Riyâziyât: Matematik ilmi
Rule (taksi): Bir hava taşıtının kendi gücünü (motor vs.) kullanarak yerdeki yolculuğu.
Sakal atmak: (Argo) 1. Siftah parası vermek 2. Bahşiş ya da rüşvet vermek
Sapanorya: Çirkin, biçimsiz
Sasi huy! zalupa! Sikimi em! Sik kafası!
Sella turcica: (Latince «Türk eyeri») İnsanların yanı sıra şempanze, orangutan ve gorillerin dahil olduğu insangiller familyasının (Hominidae) kafataslarındaki sfenoit kemikte bulunan eyer şeklindeki çukur.
Seyr-i fil menâm: Uykudaki veya rüyadaki seyr
Somnambül: (Fr. somnambule < Lat.) Uyur gezer
Stativ: Üçayak
Stelyat! Fire!
Su içinde: (Bir mal için fiyat olarak) en azından, kolaylıkla, en aşağı.
Şakül (şakûl): (Ar. şāḳūl) Sarkıtıldığı zaman yer çekimi doğrultusunu gösteren, ucuna ağırlık bağlanmış ip, çekül.
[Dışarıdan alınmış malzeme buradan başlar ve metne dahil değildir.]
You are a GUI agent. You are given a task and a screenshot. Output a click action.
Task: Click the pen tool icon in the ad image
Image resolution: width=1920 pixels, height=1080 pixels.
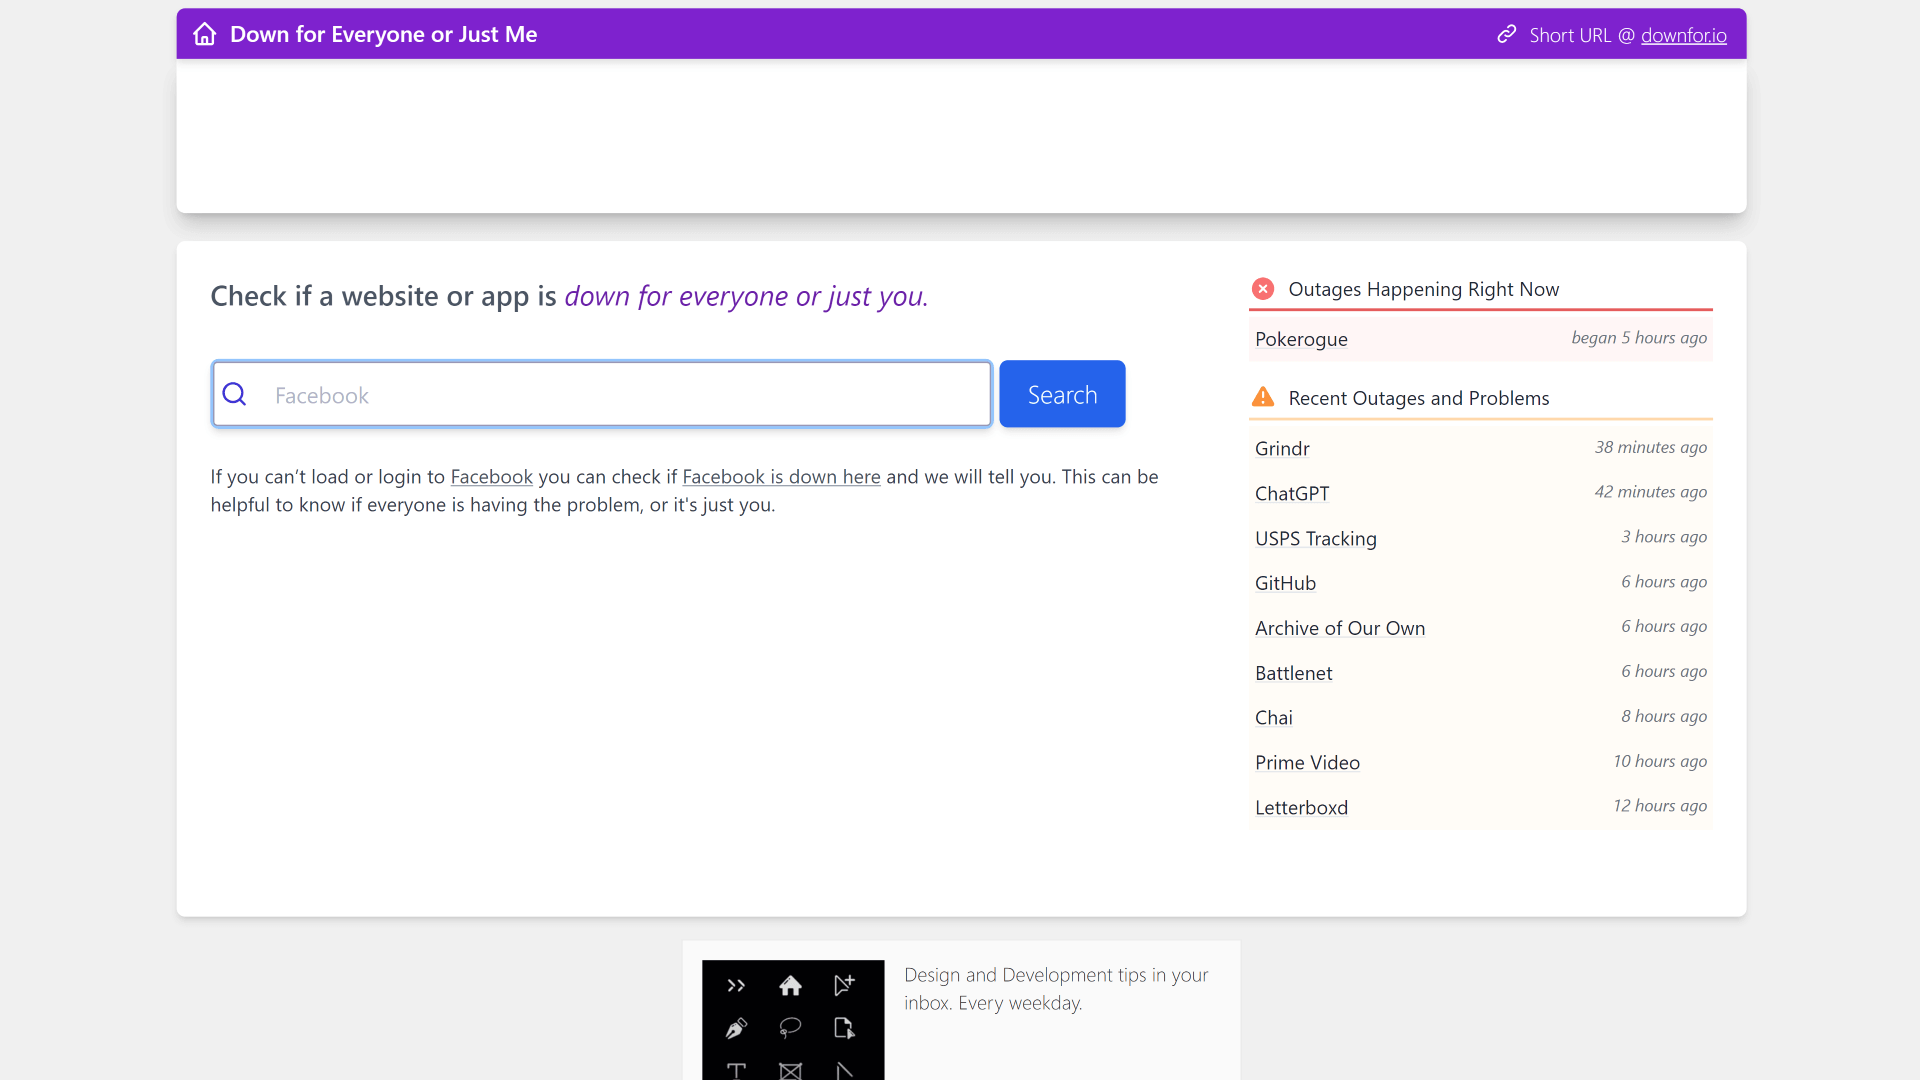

Taaffün (Teaffün): Çürüme sonucu kokma, bozulma.
Tâbnâk: Parlak, parıltılı
Taşizm: Resim sanatında düzensiz biçimli renk lekeleri ve damlalarının kullanılmasını temel alan sanat biçimi. Terim, Fransızca "tache" (leke) sözcüğünden türetilmiştir. Bu anlayış önceden bir resmetme eylemini yadsıyarak, sanatsal yaratmada rastlantısalcılığın ön plana alınmasını öngörmektedir. Amerika'da ortaya çıkan soyut dışavurumculuk akımının Avrupa sanatındaki eşleniği olarak değerlendirilebilir.
Tegannî (tagannî): Nağme ile söyleme, şarkı söyleme
Temdi (temdîn): Medenîleştirme
Tesviye ruhu: İçinde hava kabarcığı bırakılmış su dolu bir cam silindir ve bir tahta yataktan oluşan, düzlem ya da doğruların yataylığını saptayan aygıt, kabarcıklı düzeç
Toparlak: Top cephânesi taşıyan araba
Uhuvvet: Kardeşlik, dostluk, bağlılık
Uzeym: Kemikcik
Vâveylâ: Çığlık, feryat, yaygara
Vaş otyets? Sizin babanız?
Volga Ruskaya reka! Volga Rus nehri!
Volga Volga ma dradnaya! Volga Volga, annem!
Vsota dva! Astavit tri! Up by two! Halt at three!
Yürek Selânik: Korkak
Zagruzka! Pastoraniye devyitsot! (Rusça) “Loading! Configuation 900!”
Zatülhareke: Otomatik
Zulkarneyn (Zülkarneyn): Kur'an-ı Kerim’in Kehf Suresi'nde adı geçen, peygamber olup olmadığı tartışılan şahıs. Zülkarneyn kelimesi Arapça’da “Zü”, yani tanımlık “(e)l” ve karneyn kelimelerinin birleşmesinden meydana gelmiştir. Zü, sahip ve mâlik demektir. Karn ise boynuz, perçem, tepe, zaman ve güneş anlamlarına gelir. Karneyn, karn'ın tesniyesi yani iki tanesi demektir. Buna göre Zülkarneyn kelimesi iki boynuz sahibi şeklinde tercüme edilir. Zulkarneyn’in, çift boynuz sahibi olması nedeniyle, çift boynuzlu miğfer takan Büyük İskender veya birinci Pers imparatorluğu Ahameniş İmparatorluğu'nun kurucusu II. Kiros olduğu düşünülür.